Question

In a square matrix A of order 3, $a_{ii} = m_i + i$ where i = 1,2,3 and $m_i$'s are the slopes (in increasing order of their absolute value) of the 3 normals concurrent at the point (9,-6) to the parabola $y^2 = 4x$. Rest all other entries of the matrix are one.
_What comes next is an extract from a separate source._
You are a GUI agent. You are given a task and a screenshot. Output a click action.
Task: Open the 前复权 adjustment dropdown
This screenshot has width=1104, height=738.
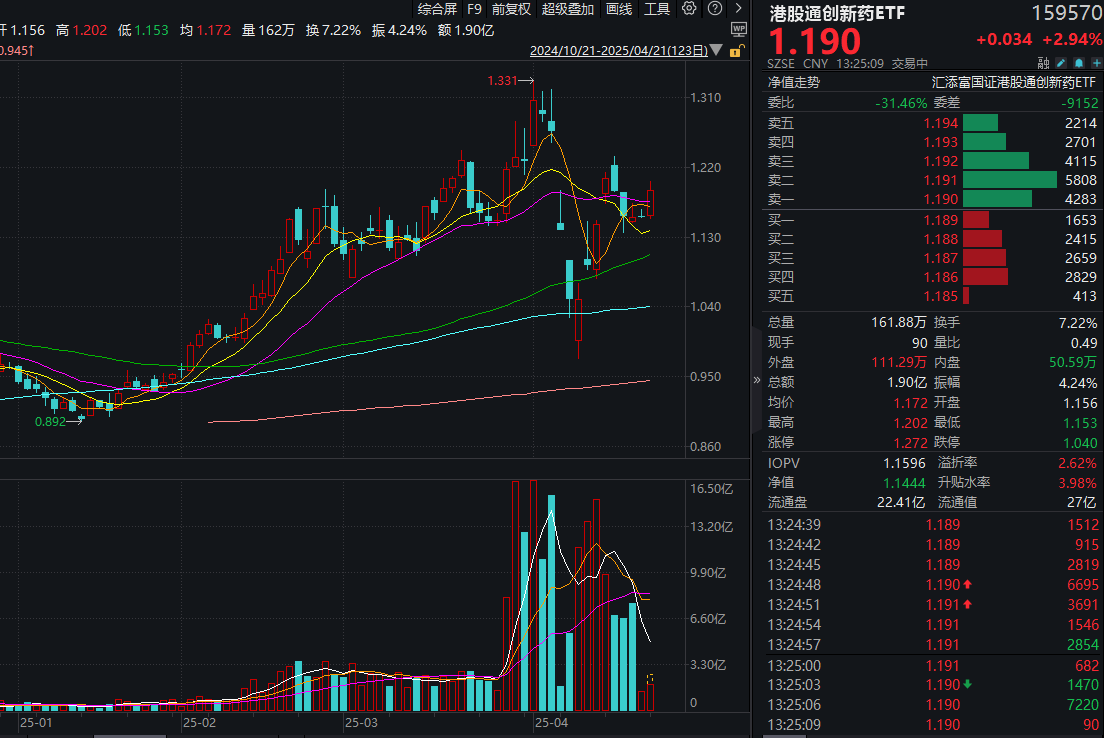[511, 9]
The value of det. (A) is equal to:

• A. 37
• B. -6
• C. -4
• D. -9

Answer 1

Answer: (C)

-4

Answer 2

The equation of a normal to the parabola $y^2 = 4x$ (where $a=1$) is given by $tx + y - t^3 - 2t = 0$. For the normal to pass through (9, -6), we substitute these coordinates into the equation: $9t - 6 - t^3 - 2t = 0$, which simplifies to $t^3 - 7t + 6 = 0$. Factoring this cubic equation gives $(t-1)(t-2)(t+3) = 0$, so the roots are $t=1, 2, -3$. The slopes of the normals are $m = -t$, which are $m_1 = -1, m_2 = -2, m_3 = 3$. Ordering these slopes by their absolute values: $|-1|=1, |-2|=2, |3|=3$. Thus, $m_1 = -1, m_2 = -2, m_3 = 3$. The diagonal elements of matrix A are $a_{ii} = m_i + i$. $a_{11} = m_1 + 1 = -1 + 1 = 0$ $a_{22} = m_2 + 2 = -2 + 2 = 0$ $a_{33} = m_3 + 3 = 3 + 3 = 6$ The matrix A is:

$$A = \begin{pmatrix} 0 & 1 & 1 \\ 1 & 0 & 1 \\ 1 & 1 & 6 \end{pmatrix}$$

The determinant of A is: $\det(A) = 0(0-1) - 1(6-1) + 1(1-0) = 0 - 5 + 1 = -4$.